Es war nur eine Frage der Zeit, bis das System diese Frau nicht mehr duldete, denn dieses System ist nicht darauf ausgelegt, den Menschen zu helfen, sondern sie zu demütigen und sie als nutzlos abzustempeln. Weil Frau Hannemann nicht bereit gewesen ist, dieses Spiel mitzuspielen, wurde sie freigestellt. Dabei hat sie die Lösung des Problems aufgezeigt. Wer wirklich die Arbeitslosigkeit bekämpfen will, muss die Fähigkeiten eines Talentsuchers besitzen. Dazu muss er aber auch wissen, welche Anforderungen jeweils gestellt werden. Vielleicht gibt es ja in den ARGEn einige Leute, die dazu geeignet wären. Doch die wagen es nicht, den gleichen Weg wie Frau Hannemann zu gehen, denn dazu gehört Zivilcourage.

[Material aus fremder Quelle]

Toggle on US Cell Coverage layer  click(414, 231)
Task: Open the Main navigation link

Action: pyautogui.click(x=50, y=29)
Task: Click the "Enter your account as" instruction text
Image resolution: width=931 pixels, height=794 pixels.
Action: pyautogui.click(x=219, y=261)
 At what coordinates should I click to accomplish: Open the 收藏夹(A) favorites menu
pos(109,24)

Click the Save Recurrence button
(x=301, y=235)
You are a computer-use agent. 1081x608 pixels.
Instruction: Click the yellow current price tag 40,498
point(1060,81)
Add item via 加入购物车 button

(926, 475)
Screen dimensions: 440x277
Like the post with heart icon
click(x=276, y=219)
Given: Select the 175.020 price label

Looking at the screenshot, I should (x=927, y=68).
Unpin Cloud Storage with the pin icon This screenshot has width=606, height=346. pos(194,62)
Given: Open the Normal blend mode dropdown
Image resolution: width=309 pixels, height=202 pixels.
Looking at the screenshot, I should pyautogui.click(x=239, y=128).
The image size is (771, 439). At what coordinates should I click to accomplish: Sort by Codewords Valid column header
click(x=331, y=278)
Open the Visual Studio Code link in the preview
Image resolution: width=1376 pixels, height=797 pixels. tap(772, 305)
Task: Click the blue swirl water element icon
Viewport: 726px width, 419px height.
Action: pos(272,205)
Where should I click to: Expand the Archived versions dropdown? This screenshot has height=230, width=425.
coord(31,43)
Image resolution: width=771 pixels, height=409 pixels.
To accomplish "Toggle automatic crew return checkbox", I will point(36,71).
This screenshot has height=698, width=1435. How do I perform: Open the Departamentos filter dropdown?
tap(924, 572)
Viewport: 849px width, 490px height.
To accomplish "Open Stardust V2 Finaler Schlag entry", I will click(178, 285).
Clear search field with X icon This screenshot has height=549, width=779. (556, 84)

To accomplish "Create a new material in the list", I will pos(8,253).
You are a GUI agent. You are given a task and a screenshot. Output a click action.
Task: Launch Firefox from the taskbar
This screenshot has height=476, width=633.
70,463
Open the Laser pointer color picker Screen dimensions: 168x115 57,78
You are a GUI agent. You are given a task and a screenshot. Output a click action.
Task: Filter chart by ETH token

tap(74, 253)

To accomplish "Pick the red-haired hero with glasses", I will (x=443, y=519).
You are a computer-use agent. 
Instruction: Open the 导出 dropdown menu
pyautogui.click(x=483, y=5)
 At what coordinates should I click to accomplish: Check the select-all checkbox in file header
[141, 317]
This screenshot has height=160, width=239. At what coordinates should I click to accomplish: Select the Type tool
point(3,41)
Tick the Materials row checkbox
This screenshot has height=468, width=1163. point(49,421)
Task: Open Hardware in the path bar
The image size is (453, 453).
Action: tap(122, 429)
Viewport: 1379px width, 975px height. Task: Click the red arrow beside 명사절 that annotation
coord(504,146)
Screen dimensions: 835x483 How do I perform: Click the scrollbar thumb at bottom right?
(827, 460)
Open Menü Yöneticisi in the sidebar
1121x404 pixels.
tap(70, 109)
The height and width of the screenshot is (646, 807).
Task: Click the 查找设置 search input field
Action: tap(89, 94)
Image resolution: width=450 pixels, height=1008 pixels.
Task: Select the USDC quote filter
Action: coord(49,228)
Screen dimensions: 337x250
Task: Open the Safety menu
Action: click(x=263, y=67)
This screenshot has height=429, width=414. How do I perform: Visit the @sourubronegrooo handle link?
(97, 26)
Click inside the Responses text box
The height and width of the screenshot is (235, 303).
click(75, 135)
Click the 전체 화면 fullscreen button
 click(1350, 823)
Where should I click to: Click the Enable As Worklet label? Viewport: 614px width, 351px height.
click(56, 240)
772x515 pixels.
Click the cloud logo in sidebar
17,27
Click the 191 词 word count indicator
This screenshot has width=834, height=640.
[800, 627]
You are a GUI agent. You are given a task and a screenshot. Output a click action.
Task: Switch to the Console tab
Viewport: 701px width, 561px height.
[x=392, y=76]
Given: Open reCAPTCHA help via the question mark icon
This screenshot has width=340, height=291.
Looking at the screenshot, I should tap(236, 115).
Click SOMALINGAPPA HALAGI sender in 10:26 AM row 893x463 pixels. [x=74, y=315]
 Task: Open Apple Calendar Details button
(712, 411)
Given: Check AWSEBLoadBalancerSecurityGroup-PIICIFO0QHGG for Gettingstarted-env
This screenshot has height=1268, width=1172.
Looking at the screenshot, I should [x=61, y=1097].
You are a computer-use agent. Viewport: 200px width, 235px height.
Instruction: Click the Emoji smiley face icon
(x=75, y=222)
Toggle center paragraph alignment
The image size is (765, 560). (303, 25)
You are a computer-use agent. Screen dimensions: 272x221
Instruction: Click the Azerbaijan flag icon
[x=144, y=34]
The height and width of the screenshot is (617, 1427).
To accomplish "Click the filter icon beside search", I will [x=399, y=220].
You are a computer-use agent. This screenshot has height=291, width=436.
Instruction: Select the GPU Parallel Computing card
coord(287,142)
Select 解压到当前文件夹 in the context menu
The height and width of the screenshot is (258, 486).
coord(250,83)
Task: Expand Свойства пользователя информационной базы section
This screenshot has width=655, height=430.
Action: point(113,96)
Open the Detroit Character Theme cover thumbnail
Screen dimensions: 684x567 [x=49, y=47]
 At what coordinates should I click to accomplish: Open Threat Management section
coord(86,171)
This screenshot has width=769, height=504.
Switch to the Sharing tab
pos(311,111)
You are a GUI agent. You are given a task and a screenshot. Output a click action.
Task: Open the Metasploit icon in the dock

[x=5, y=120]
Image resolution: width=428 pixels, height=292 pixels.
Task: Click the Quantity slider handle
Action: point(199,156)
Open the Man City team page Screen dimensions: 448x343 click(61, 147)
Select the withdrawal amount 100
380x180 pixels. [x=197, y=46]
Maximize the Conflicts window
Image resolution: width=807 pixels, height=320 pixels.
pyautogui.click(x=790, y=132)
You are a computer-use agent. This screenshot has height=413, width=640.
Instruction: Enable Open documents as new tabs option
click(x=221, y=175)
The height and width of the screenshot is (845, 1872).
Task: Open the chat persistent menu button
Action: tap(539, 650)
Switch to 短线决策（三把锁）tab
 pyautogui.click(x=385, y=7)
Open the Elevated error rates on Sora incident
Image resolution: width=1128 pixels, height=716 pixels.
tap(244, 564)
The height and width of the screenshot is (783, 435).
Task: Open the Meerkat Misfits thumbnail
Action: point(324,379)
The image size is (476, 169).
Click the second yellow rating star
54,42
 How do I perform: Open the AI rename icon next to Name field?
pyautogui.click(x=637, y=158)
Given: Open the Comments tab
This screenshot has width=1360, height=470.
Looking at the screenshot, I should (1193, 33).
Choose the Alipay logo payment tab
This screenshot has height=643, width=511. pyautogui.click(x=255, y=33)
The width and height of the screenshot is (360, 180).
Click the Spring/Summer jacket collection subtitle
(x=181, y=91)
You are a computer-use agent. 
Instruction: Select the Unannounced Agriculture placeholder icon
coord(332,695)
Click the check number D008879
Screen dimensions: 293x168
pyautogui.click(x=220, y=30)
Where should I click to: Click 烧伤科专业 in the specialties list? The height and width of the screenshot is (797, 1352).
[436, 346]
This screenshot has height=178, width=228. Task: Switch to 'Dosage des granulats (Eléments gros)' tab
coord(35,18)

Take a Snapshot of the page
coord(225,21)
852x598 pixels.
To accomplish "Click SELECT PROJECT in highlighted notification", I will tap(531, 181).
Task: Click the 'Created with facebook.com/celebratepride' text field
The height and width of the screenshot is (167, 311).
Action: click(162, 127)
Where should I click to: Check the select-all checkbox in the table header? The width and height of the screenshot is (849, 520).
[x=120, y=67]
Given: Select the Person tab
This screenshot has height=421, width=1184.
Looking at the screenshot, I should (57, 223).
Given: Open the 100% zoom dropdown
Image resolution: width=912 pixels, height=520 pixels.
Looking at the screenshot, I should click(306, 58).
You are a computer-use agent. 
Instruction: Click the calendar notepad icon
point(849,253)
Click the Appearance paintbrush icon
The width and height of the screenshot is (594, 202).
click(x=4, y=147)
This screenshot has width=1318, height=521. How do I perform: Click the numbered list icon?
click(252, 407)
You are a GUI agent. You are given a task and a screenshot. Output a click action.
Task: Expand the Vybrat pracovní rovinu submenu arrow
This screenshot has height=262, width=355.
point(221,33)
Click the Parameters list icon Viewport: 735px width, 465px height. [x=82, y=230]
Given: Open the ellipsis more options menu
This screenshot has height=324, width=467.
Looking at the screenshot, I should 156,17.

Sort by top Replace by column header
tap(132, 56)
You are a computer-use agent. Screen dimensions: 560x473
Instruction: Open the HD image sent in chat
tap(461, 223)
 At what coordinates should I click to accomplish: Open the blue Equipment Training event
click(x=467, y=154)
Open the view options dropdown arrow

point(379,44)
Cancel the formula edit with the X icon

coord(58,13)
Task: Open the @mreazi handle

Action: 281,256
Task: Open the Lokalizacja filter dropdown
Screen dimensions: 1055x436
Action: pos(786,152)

Auch wenn Andrea Nahles mal ein Jahr im Verbindungsbüro der IG-Metall gearbeitet hat, hat sie von der Arbeit in der freien Wirtschaft keine Ahnung, wie die meisten ihrer Kollegen auch. Wer aber von Unqualifizierten spricht, sollte auch beurteilen können, ob und wann überhaupt ein Mensch unqualifiziert ist, Ein Gespür dafür könnte sie bekommen, wenn sie sich bei ihren Kollegen mal genauer umschaut und intensiv überprüft, wer denn überhaupt im Bereich der SPD wirklich die Qualifikation für die Arbeit im Parlament und evtl. in der Regierung aufweist. Vielleicht würde sie dann eine Überraschung erleben, derart, dass z. B. die lautesten Schreier oft nur einige Textbausteine beherrschen, ohne von der Materie Ahnung zu haben, während vielleicht die eine oder andere graue Maus eine Kompetenz aufweist, die überrascht, weil man sie dieser grauen Maus nicht zugetraut hat. Doch zuvor müsste man sich selbst hinterfragen, denn es reicht aus meiner Sicht nicht, vor den eingeschalteten Mikrophonen der Presse immer den passenden Textbaustein parat zu haben, sondern die Aussage sollte auch inhaltlich durchdacht und fair zum Ausdruck kommen. Dazu reichen Statistiken nicht, vor allem die nicht, die über den Arbeitsmarkt in Umlauf sind. Statistiken dienen eher der Verzerrung der Wirklichkeit und sind auf einzelne Individuen nicht anwendbar. Das, so meine ich, kam bei der Veröffentlichung der Europäischen Vermögensstatistik mehr als deutlich zum Ausdruck.

Statt Leute wie Inge Hannemann freizustellen, sollte man versuchen, mehr Leute wie sie zu finden und für den Job in der Arbeitsvermittlung zu interessieren. Und das Management der Arbeitsbehörden, allen voran Ursula von der Leyen, Weise und Alt sollten wenigstens ein wenig von ihr lernen. Das hätten sie bitter nötig.

Um ehrlich zu sein, von der FAZ erwarte ich zu diesem Thema keine erhellenden Sichtweisen, denn das mit dem klugen Kopf dahinter ist auch nur ein Werbegag.